A pausa para hidratação, prevista pela FIFA para a Copa do Mundo de 2026 nos EUA, México e Canadá, provocou debates, mas recebeu o endosso de lendas da seleção brasileira. Cafu, Roberto Carlos e Bebeto defenderam a medida em entrevistas recentes.
Cafu, campeão mundial em 1994 e 2002, argumentou que os três minutos de hidratação ajudam o condicionamento e permitem melhor recuperação, especialmente em jogos de alta intensidade. Ele também ressaltou que a tecnologia atual facilita a monitorização dos atletas.

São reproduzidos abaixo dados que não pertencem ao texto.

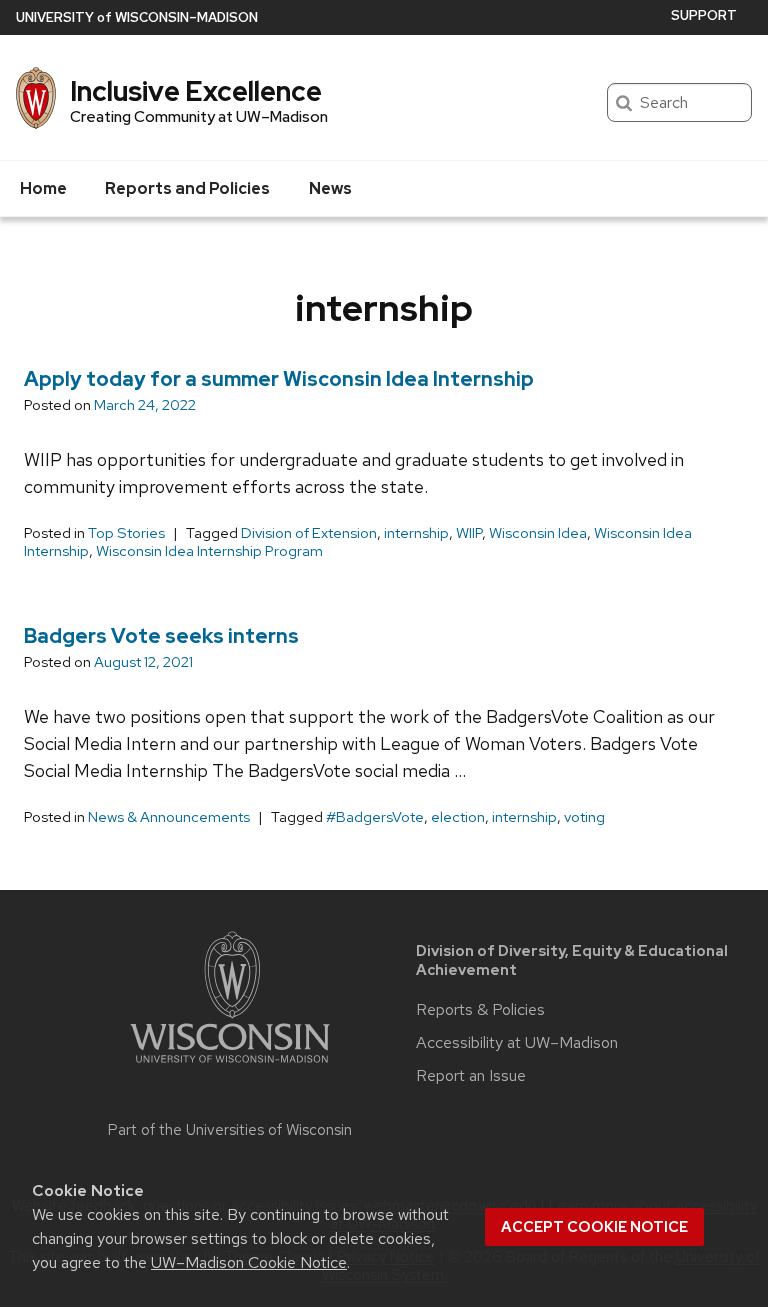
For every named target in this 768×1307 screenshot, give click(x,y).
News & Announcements (169, 817)
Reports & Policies (480, 1010)
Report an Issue (471, 1076)
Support (704, 15)
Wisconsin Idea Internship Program (209, 551)
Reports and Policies (187, 188)
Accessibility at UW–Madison (517, 1043)
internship (416, 533)
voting (584, 817)
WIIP (469, 533)
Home (43, 188)
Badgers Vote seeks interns (161, 636)
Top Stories (126, 533)
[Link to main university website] (230, 1066)
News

Roberto Carlos seguiu na linha de apoio, dizendo que a pausa facilita a comunicação entre o treinador e o time e permite ajustes táticos durante a partida. Bebeto também reforçou a importância do descanso em clap de calor, citando a experiência de disputar olimpicamente o calor intenso nos EUA.
Os relatos destacam que a mudança pode impactar o ritmo das partidas e a gestão de energia dos atletas. Os ex-jogadores lembraram que, na época deles, não havia esse recurso e que a inovação tem potencial para beneficiar jogadores e torcedores.
Fontes: entrevistas veiculadas pela FIFA e cobertura de veículos esportivos. O tema permanece em debate entre torcedores e especialistas, com avaliações distintas sobre o efeito prático da pausa na dinâmica dos jogos.